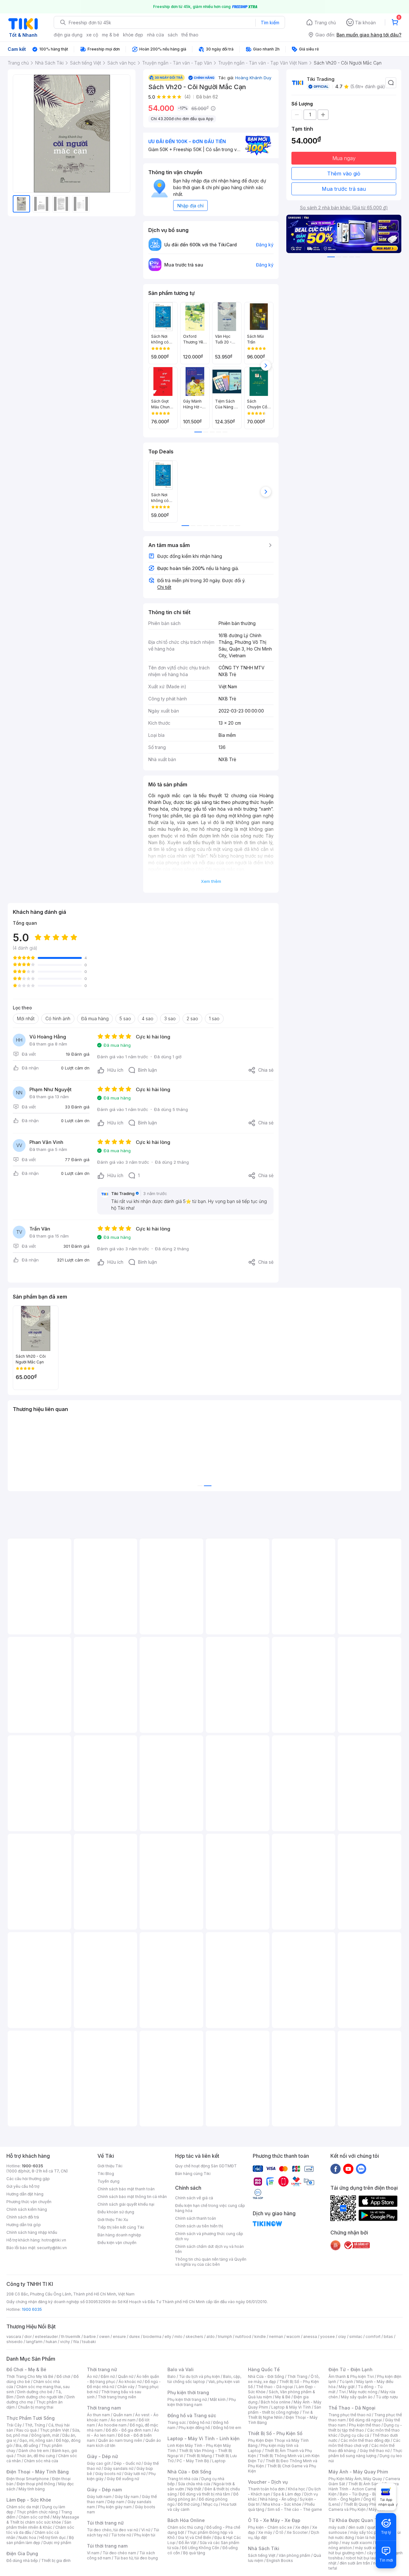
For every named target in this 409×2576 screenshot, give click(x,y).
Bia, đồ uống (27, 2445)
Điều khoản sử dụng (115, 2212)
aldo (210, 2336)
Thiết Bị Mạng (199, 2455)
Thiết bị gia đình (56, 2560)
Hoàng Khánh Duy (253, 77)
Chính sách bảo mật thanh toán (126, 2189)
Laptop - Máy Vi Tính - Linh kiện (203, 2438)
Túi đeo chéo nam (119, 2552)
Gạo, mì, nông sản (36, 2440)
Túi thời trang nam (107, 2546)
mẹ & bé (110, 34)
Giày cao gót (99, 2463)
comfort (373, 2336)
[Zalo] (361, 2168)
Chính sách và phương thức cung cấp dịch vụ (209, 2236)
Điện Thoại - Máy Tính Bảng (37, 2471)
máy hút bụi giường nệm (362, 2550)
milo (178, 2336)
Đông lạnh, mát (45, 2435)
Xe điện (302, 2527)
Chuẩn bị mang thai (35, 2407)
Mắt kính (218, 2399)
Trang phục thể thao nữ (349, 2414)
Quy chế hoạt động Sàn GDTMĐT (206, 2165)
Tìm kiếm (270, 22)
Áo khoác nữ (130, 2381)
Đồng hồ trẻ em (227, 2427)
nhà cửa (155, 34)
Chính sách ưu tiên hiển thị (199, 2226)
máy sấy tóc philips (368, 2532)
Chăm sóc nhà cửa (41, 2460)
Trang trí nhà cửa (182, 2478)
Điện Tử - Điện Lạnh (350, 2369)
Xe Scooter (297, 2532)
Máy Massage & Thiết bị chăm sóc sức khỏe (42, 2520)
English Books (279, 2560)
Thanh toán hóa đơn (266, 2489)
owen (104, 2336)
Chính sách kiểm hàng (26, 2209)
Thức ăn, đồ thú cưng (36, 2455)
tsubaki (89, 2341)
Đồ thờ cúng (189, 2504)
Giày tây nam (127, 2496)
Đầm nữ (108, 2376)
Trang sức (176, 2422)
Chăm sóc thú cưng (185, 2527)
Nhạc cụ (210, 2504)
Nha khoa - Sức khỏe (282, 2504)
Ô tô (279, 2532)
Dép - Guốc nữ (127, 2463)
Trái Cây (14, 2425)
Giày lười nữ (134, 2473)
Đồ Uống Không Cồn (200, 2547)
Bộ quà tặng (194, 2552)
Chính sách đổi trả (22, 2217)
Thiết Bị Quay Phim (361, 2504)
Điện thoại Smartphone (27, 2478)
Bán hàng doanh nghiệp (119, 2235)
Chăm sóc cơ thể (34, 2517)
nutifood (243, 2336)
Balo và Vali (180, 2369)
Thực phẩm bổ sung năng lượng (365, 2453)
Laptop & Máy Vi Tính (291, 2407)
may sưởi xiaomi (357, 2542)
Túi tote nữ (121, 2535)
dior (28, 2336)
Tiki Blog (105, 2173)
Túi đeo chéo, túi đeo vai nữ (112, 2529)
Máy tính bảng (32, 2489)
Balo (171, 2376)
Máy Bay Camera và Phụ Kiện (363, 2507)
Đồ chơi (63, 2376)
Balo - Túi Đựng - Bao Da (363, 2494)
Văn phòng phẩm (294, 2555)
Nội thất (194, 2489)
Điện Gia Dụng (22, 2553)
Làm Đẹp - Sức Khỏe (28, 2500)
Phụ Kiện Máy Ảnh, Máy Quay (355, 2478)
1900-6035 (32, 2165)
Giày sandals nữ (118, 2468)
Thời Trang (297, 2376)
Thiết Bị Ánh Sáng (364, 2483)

....

With the line that contains "Điện Tử - Điện Lạnh (350, 2369)" as the first and the final line of the data as the last, repeat every line in that span exactly.

§ **Solution**:
Điện Tử - Điện Lạnh (350, 2369)
Xe Scooter (297, 2532)
Máy Massage & Thiết bị chăm sóc sức khỏe (42, 2520)
English Books (279, 2560)
Thanh toán hóa đơn (266, 2489)
owen (104, 2336)
Chính sách kiểm hàng (26, 2209)
Thức ăn, đồ thú cưng (36, 2455)
tsubaki (89, 2341)
Đồ thờ cúng (189, 2504)
Giày tây nam (127, 2496)
Đầm nữ (108, 2376)
Trang sức (176, 2422)
Chăm sóc thú cưng (185, 2527)
Nhạc cụ (210, 2504)
Nha khoa - Sức khỏe (282, 2504)
Ô tô (279, 2532)
Dép - Guốc nữ (127, 2463)
Trái Cây (14, 2425)
Giày lười nữ (134, 2473)
Đồ Uống Không Cồn (200, 2547)
Bộ quà tặng (194, 2552)
Chính sách đổi trả (22, 2217)
Thiết Bị Quay Phim (361, 2504)
Điện thoại Smartphone (27, 2478)
Bán hàng doanh nghiệp (119, 2235)
Chăm sóc cơ thể (34, 2517)
nutifood (243, 2336)
Balo và Vali (180, 2369)
Thực phẩm bổ sung năng lượng (365, 2453)
Laptop & Máy Vi Tính (291, 2407)
may sưởi xiaomi (357, 2542)
Túi tote nữ (121, 2535)
dior (28, 2336)
Tiki Blog (105, 2173)
Túi đeo chéo, túi đeo vai nữ (112, 2529)
Máy tính bảng (32, 2489)
Balo (171, 2376)
Máy Bay Camera và Phụ Kiện (363, 2507)
Đồ chơi (63, 2376)
Balo - Túi Đựng - Bao Da (363, 2494)
Văn phòng phẩm (294, 2555)
Nội thất (194, 2489)
Điện Gia Dụng (22, 2553)
Làm Đẹp - Sức Khỏe (28, 2500)
Phụ Kiện Máy Ảnh, Máy Quay (355, 2478)
1900-6035 (32, 2165)
Giày sandals nữ (118, 2468)
Thời Trang (297, 2376)
Thiết Bị Ánh Sáng (364, 2483)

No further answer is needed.